Information provided -
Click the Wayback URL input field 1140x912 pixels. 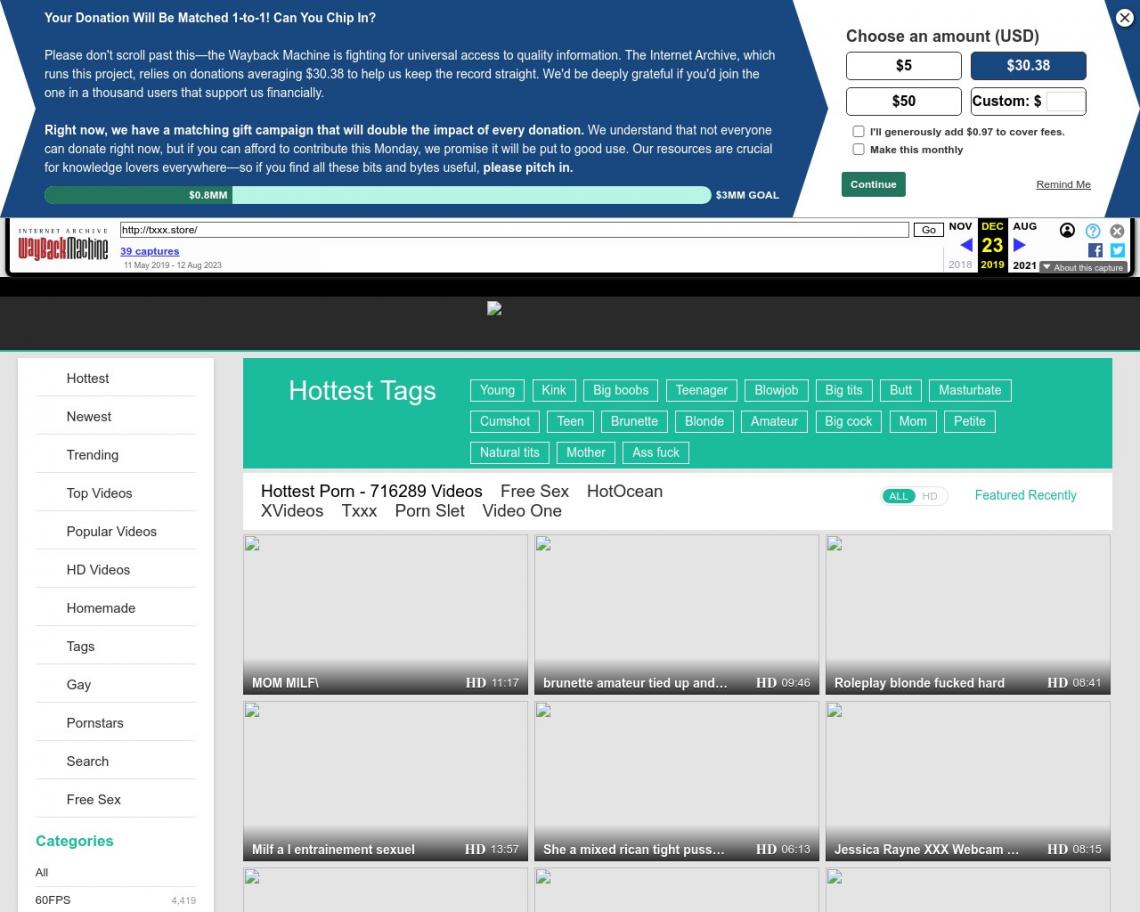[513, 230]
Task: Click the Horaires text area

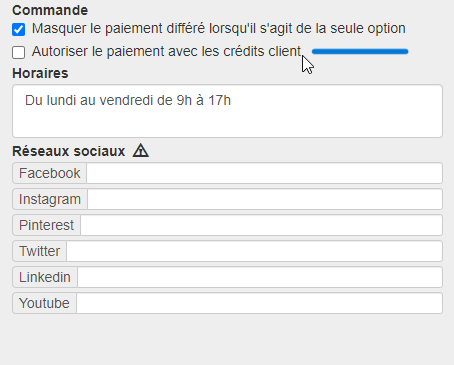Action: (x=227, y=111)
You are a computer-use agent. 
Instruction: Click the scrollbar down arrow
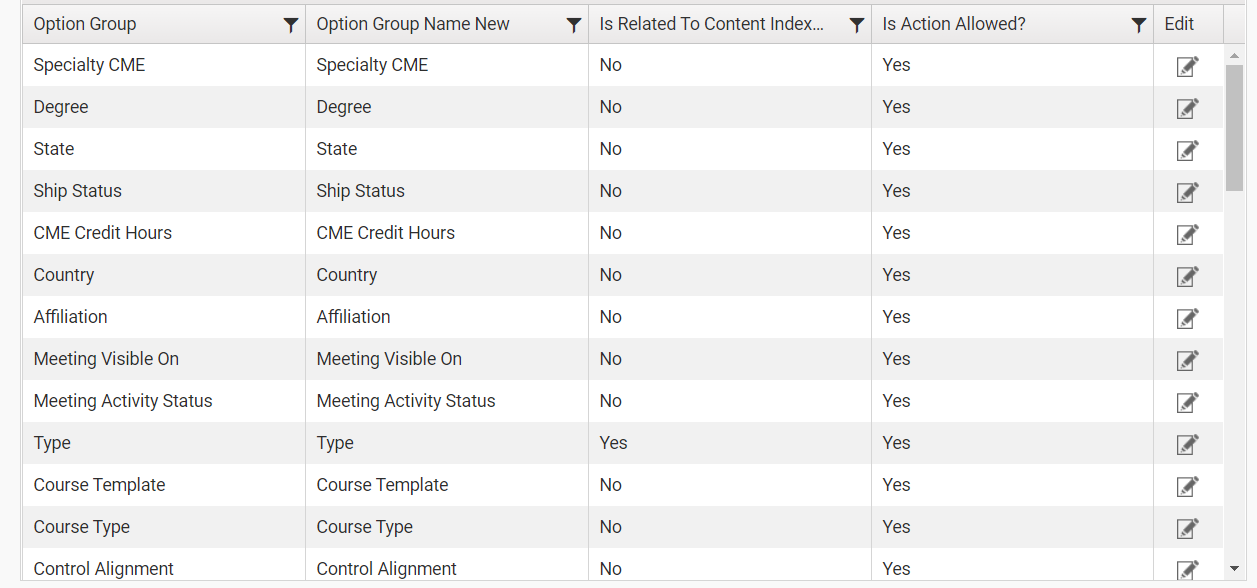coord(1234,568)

Task requirements - From the line containing "Task: Click the Horaires text area" through the last line of the listing, inclusive, transcribe every line exactly and nothing else; the pictures stay out.

Task output -
Task: Click the Horaires text area

Action: (x=227, y=111)
You are a computer-use agent. 
Instruction: Click the scrollbar down arrow
coord(1234,568)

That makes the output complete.